Last month, I hosted another journal club, this time later in my academic journey, on a paper titled Assessing the Replicability of RCTs in RWE Emulations. The paper comes out of the RCT DUPLICATE initiative, which has spent years trying to replicate randomized trial findings using routine healthcare claims data. The central question isn’t “can we model this?” It’s “should anyone believe what the model is telling them?”

The paper’s proposed framework of the Sceptical P-Value approaches replication the way a rational skeptic would. You start by quantifying the maximum disbelief the original RCT result can survive, given its own uncertainty.
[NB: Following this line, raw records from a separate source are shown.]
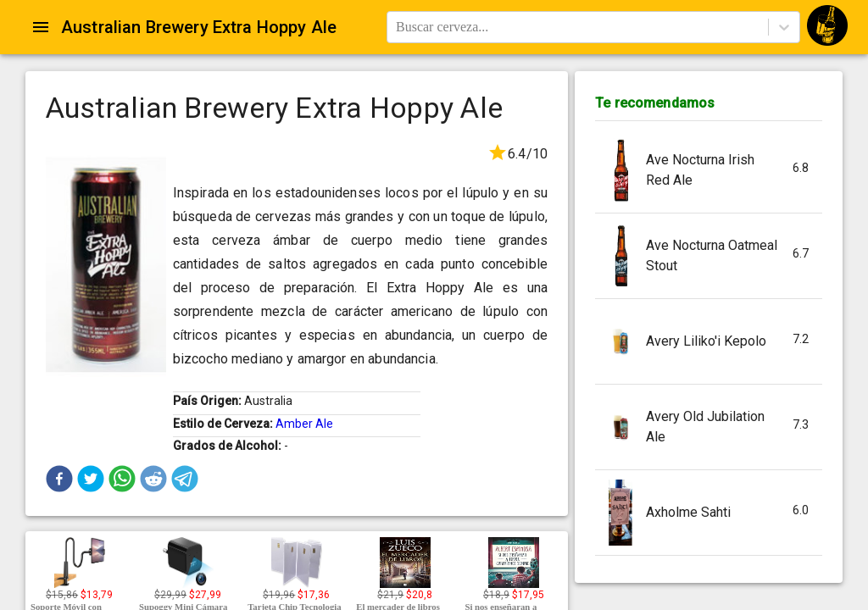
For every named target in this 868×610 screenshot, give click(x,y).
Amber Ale (304, 424)
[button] (59, 479)
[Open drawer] (41, 27)
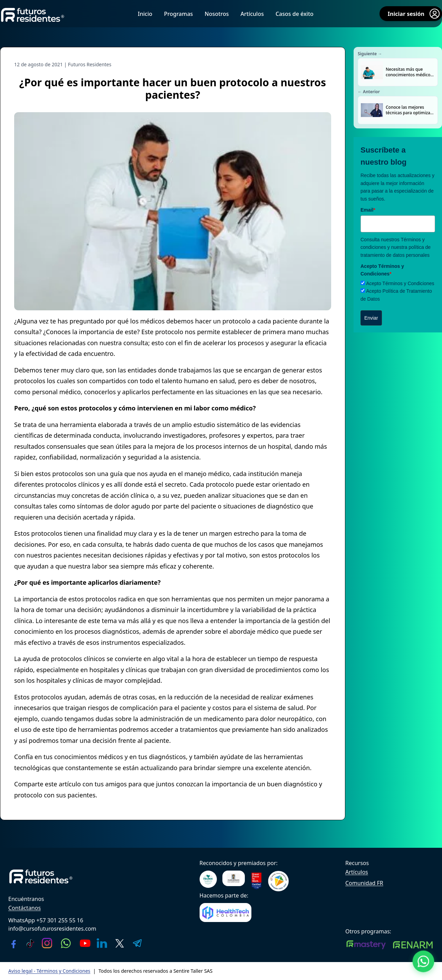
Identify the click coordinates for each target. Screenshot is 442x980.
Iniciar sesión (414, 14)
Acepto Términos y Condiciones (400, 283)
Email (368, 210)
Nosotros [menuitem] (217, 14)
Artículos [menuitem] (252, 14)
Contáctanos (24, 908)
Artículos (357, 872)
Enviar (371, 318)
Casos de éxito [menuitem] (295, 14)
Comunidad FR (364, 883)
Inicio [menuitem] (145, 14)
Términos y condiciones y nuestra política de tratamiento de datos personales (396, 247)
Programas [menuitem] (179, 14)
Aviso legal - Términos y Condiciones (49, 971)
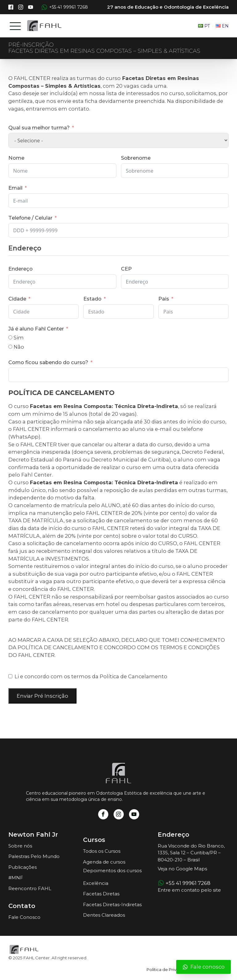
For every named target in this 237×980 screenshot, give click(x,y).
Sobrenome (136, 158)
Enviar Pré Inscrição (43, 696)
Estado (92, 299)
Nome (16, 158)
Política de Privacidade (170, 969)
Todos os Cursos (102, 851)
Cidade (17, 299)
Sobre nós (20, 846)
Then you ask whether the real-world evidence conflicts strongly enough with that disbelief to reject it. It’s not two separate significance tests; it’s a joint credibility assessment. The win condition is epistemic, not predictive.

What struck me preparing this presentation was how different my instincts were compared to 2021. I wasn’t excited about the math first. I was thinking about the TRITON-TIMI 38 emulation in the case study which is a trial of prasugrel versus clopidogrel and about who the evidence was quietly built for. The formal exclusion list was short: intracranial pathology, anemia, thrombocytopenia, pregnancy. But the enrolled population tells the real story. 92.5% Caucasian. A third from North America. Virtually everyone with immediate access to a catheterization lab. In a fragmented healthcare environment like the one I came from, that profile isn’t the majority — it’s the exception.

The variance I once called a nuisance, I now call uncertainty. The patients I once called exclusions, I now call selection bias. These aren’t just terminological upgrades. They reflect a different relationship to the question.

In 2021, I was asking: how do I fit this correctly?

In 2026, I’m asking: is this evidence trustworthy enough to act on — and for whom?

The Yangon fieldwork and the sceptical p-value are, at some level, the same problem at different scales. A measurement you couldn’t take because the patient never came back, and a treatment effect you can’t trust because the trial never enrolled people like them, both are absences that distort the evidence. Learning to see those absences, rather than just optimizing around them, is the work I didn’t know I was signing up for.

In the intersection of clinical logic and data science, there is a specific kind of in-between existence. The duck belongs to both the water and the sky, and the land between them. Eight years in, I think the most important thing that land has taught me is this: the data tells you what it saw. Your job is to remember everything it didn’t.